Chapter 5. The Evolving, Maturing Marketplace of Big Data Components

As the last chapter looked at data from the data scientist’s point of view, this chapter explores data science from the other side: the hardware and software that store, sort, and operate on the 1’s and 0’s. Andy Oram’s exploration of Flash and its impact on databases leads off: the benefits to be reaped from solid-state memory are much greater when baked in, rather than simply swapping in flash drives for spinning magnetic media. Following sections tackle Hadoop 2.0 (a notable release this past year), the growth of Spark, and the provocative proposition that “the data center needs an operating system." 

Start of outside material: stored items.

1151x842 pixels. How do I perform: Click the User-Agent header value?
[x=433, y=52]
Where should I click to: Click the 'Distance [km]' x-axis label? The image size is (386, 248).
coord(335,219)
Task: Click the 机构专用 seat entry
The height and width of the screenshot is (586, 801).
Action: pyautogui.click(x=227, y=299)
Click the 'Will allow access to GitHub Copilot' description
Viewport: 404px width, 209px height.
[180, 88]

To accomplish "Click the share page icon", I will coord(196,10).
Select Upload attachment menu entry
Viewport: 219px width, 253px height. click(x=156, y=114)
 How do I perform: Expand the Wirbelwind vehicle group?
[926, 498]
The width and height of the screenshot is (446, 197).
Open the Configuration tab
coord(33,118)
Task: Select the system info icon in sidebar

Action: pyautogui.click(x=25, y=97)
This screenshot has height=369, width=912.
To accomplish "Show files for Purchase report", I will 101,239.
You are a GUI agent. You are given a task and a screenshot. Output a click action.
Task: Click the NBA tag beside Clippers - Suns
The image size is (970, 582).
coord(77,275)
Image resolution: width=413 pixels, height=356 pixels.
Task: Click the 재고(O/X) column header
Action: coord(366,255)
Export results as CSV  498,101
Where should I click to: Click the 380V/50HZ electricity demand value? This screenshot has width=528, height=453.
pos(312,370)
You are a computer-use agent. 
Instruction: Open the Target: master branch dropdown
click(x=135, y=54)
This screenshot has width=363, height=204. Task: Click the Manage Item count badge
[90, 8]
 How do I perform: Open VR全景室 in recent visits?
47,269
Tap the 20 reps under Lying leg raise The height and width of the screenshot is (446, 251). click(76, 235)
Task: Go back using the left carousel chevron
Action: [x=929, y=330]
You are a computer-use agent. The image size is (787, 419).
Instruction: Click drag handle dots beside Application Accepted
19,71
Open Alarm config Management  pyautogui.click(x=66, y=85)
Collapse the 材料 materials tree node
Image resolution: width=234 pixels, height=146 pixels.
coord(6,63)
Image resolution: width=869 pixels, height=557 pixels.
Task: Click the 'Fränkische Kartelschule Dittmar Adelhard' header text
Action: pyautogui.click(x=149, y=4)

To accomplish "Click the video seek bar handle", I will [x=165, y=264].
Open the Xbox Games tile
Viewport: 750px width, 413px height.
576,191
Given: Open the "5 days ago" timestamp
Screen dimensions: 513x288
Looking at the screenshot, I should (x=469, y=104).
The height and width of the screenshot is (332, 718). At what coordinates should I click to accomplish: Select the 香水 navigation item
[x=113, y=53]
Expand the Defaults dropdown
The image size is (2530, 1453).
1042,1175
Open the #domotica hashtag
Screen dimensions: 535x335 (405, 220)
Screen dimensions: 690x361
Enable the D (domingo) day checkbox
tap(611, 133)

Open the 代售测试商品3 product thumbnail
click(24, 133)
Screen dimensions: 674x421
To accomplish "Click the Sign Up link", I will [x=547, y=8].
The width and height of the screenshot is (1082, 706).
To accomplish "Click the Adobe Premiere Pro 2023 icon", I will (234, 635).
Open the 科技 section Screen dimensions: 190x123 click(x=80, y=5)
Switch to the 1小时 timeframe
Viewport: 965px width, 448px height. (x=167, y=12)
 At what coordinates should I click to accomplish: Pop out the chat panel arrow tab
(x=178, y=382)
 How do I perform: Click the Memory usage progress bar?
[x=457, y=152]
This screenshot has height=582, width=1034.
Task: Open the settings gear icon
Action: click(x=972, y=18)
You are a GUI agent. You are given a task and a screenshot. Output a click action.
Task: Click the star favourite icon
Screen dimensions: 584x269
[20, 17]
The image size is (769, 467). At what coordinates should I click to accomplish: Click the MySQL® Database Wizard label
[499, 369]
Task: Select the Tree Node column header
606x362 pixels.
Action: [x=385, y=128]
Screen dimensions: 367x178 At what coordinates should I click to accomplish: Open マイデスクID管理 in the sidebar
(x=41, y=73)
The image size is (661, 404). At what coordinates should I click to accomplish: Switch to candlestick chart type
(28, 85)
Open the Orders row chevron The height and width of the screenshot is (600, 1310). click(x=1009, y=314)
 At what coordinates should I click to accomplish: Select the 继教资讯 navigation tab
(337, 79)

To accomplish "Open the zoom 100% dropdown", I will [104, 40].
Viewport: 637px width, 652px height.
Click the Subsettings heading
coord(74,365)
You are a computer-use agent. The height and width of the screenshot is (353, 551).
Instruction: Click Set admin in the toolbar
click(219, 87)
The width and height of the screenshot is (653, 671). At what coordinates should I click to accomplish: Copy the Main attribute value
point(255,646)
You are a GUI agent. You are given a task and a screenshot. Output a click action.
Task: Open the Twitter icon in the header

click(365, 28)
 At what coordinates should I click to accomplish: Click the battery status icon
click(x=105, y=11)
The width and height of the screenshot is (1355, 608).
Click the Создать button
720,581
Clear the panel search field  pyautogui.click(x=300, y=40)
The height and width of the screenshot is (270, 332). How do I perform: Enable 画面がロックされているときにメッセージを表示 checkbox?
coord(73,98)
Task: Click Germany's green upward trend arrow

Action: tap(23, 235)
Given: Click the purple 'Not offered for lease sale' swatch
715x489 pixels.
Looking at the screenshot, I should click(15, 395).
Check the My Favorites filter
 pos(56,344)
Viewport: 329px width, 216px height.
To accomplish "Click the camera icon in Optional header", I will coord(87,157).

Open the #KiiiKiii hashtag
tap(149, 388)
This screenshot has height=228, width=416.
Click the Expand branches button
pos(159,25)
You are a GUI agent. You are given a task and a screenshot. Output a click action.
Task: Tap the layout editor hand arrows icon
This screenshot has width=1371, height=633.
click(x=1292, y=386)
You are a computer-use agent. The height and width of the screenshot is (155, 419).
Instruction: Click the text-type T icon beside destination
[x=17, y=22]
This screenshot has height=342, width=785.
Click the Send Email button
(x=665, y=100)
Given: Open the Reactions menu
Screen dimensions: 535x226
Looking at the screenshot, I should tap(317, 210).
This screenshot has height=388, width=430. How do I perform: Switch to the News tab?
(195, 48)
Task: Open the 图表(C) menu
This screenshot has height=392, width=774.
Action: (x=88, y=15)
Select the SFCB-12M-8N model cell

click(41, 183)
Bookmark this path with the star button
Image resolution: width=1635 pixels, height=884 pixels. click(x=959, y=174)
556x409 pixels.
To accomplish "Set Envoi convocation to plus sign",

How Flash changes the design of database storage engines

High-performing memory throws many traditional decisions overboard

by Andy Oram

Over the past decade, SSD drives (popularly known as Flash) have radically changed computing at both the consumer level—where USB sticks have effectively replaced CDs for transporting files—and the server level, where it offers a price/performance ratio radically different from both RAM and disk drives. But databases have just started to catch up during the past few years. Most still depend on internal data structures and storage management fine-tuned for spinning disks.

Citing price and performance, one author advised a wide range of database vendors to move to Flash. Certainly, a database administrator can speed up old databases just by swapping out disk drives and inserting ...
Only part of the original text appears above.